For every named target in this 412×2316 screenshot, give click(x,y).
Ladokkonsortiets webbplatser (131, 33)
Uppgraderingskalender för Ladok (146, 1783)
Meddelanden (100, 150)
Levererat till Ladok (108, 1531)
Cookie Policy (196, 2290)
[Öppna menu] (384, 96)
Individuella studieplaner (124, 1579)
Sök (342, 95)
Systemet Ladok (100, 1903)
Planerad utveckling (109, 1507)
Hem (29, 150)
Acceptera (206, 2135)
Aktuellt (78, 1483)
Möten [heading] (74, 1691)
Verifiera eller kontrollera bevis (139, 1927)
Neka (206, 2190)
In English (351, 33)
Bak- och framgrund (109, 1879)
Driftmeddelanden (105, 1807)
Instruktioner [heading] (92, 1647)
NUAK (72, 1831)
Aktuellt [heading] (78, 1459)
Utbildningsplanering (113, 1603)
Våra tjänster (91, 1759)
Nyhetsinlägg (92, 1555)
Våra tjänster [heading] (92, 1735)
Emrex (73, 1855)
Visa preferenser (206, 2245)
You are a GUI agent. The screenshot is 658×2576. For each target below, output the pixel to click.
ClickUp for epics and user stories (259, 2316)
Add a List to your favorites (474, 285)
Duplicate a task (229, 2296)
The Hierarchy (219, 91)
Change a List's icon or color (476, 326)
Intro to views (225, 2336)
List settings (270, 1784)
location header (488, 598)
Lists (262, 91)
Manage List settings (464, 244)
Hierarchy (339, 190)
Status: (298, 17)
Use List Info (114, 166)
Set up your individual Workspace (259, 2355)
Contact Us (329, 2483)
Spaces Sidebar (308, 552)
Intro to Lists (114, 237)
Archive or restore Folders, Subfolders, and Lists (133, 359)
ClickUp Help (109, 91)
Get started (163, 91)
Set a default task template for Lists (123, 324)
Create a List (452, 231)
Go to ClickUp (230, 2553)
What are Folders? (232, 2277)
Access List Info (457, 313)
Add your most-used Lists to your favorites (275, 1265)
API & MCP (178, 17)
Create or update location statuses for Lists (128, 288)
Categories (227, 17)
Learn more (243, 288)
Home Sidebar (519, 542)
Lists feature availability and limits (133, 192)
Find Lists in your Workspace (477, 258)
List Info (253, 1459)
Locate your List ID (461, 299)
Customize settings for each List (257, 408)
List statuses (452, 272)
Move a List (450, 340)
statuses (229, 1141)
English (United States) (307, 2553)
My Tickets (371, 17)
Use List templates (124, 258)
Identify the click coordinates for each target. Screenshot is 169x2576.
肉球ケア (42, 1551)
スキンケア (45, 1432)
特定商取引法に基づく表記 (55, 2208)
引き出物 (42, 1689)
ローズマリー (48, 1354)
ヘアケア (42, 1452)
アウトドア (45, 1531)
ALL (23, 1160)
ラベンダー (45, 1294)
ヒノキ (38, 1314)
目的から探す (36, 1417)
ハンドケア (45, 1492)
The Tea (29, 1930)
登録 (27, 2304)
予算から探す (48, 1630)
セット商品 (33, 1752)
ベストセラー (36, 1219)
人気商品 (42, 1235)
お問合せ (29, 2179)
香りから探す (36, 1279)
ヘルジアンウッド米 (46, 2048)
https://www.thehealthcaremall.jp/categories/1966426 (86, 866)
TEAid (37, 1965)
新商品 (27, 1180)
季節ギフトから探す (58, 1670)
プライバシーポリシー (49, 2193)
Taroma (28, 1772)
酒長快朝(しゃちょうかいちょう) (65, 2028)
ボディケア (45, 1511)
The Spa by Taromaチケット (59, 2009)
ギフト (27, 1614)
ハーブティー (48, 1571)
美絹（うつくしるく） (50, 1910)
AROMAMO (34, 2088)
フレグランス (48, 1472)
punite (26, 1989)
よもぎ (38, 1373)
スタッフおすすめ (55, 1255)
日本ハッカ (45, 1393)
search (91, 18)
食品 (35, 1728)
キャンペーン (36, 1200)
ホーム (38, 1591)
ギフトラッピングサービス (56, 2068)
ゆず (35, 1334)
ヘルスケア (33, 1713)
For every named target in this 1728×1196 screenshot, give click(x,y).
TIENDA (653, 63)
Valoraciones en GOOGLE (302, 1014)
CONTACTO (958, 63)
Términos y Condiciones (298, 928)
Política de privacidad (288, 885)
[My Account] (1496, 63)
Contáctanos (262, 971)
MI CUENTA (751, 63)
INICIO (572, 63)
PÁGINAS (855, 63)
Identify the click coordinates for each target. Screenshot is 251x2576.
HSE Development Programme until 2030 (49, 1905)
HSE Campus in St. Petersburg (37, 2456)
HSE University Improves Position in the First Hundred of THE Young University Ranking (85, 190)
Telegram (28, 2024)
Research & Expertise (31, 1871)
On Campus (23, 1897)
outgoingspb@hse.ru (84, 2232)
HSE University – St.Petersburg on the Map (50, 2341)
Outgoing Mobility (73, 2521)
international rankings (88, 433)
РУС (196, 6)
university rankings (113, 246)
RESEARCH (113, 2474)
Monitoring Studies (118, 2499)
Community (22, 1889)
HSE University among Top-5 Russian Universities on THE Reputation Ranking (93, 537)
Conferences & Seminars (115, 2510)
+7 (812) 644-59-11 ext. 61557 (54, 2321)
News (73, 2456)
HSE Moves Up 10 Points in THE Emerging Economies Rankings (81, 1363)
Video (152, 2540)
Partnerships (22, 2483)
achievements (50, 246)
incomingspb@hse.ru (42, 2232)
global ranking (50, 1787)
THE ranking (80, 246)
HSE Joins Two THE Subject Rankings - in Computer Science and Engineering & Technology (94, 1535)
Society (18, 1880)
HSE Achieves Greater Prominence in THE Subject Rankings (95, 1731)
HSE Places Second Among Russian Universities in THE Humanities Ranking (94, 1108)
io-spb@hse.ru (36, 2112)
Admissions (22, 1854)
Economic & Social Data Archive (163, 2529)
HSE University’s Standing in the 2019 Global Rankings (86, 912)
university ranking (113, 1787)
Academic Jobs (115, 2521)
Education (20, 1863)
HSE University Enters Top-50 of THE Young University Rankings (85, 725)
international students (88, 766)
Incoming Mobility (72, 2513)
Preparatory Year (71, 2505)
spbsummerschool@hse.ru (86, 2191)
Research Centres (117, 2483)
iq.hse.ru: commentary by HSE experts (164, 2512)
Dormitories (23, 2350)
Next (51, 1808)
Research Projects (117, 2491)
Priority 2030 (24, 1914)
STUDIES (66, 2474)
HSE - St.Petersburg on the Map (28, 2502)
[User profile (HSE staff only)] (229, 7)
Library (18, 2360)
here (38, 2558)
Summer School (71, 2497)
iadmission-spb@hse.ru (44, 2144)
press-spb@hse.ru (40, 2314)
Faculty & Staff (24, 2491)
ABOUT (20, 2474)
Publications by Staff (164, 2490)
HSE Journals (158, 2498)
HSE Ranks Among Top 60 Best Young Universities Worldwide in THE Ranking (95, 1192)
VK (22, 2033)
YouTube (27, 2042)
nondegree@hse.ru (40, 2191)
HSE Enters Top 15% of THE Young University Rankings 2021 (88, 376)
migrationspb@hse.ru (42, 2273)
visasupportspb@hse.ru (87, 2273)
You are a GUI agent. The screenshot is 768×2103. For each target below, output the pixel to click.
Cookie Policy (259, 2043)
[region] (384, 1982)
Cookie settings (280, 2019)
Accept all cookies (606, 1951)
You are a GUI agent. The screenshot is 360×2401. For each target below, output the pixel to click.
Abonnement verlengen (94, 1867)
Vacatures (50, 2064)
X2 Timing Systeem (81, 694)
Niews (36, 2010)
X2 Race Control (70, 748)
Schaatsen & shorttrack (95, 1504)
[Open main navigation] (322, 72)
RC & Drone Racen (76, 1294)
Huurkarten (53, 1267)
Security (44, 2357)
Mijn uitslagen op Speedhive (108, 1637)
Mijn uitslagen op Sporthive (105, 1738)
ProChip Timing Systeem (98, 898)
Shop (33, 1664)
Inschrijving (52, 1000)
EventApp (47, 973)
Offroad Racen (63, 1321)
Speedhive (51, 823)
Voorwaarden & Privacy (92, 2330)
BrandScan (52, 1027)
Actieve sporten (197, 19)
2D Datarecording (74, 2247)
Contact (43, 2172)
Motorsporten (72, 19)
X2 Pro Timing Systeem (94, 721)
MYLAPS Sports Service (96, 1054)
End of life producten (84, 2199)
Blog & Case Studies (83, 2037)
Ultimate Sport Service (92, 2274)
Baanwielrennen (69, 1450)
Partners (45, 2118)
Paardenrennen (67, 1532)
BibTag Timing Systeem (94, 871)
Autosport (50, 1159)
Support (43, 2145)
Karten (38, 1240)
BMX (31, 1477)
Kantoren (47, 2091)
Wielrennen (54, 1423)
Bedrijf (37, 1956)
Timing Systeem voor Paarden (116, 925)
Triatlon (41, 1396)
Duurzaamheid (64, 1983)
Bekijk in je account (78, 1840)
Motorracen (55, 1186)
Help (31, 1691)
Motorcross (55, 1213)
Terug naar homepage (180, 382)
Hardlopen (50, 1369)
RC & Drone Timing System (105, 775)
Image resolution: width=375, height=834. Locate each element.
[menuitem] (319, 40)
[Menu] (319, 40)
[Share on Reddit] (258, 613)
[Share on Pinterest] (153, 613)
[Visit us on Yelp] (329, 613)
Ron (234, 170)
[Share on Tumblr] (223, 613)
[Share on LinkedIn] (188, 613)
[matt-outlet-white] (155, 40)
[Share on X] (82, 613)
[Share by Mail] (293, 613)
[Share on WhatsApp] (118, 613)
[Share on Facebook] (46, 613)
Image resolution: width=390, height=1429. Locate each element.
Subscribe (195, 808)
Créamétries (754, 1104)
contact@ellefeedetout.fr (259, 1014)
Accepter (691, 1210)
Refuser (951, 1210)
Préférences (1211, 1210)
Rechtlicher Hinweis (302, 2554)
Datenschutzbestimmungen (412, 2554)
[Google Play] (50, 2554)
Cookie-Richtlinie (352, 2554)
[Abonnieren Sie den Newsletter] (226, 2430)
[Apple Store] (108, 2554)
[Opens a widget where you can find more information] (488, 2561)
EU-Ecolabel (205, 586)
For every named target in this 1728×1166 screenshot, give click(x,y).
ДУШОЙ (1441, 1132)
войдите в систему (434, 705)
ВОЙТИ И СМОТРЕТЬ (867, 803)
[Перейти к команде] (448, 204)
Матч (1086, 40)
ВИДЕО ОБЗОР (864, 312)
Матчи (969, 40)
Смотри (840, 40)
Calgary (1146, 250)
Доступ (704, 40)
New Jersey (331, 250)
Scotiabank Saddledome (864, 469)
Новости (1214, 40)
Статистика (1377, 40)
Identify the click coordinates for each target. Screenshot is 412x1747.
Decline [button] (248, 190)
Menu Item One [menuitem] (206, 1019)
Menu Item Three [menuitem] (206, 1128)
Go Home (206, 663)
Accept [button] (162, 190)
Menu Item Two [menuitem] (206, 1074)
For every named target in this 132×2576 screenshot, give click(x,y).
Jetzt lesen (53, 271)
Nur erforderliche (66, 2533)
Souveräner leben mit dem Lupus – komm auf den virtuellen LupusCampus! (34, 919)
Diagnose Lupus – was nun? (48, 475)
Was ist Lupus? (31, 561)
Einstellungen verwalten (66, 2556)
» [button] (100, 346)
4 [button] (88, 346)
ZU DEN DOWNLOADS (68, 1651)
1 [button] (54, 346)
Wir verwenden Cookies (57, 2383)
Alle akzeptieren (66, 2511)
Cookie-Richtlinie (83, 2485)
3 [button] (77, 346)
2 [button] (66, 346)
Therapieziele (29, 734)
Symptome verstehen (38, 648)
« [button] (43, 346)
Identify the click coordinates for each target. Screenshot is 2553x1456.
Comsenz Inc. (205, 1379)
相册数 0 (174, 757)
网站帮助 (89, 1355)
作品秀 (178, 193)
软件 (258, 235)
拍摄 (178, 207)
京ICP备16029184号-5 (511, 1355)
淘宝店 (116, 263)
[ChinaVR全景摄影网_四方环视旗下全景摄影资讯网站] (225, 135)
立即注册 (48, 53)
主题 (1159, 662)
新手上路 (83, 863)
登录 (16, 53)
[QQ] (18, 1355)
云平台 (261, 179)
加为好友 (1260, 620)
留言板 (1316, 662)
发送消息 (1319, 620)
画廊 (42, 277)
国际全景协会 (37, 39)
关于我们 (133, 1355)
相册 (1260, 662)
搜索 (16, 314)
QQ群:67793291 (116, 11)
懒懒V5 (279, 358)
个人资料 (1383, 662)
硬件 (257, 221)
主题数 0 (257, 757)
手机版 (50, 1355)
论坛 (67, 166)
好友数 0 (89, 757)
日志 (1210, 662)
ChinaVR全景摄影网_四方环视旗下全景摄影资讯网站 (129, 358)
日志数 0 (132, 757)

What to produce: Every line of the listing that includes "Enters" must be shown.

Answer to this exercise:
HSE University Enters Top-50 of THE Young University Rankings (85, 725)
HSE Enters Top 15% of THE Young University Rankings 2021 (88, 376)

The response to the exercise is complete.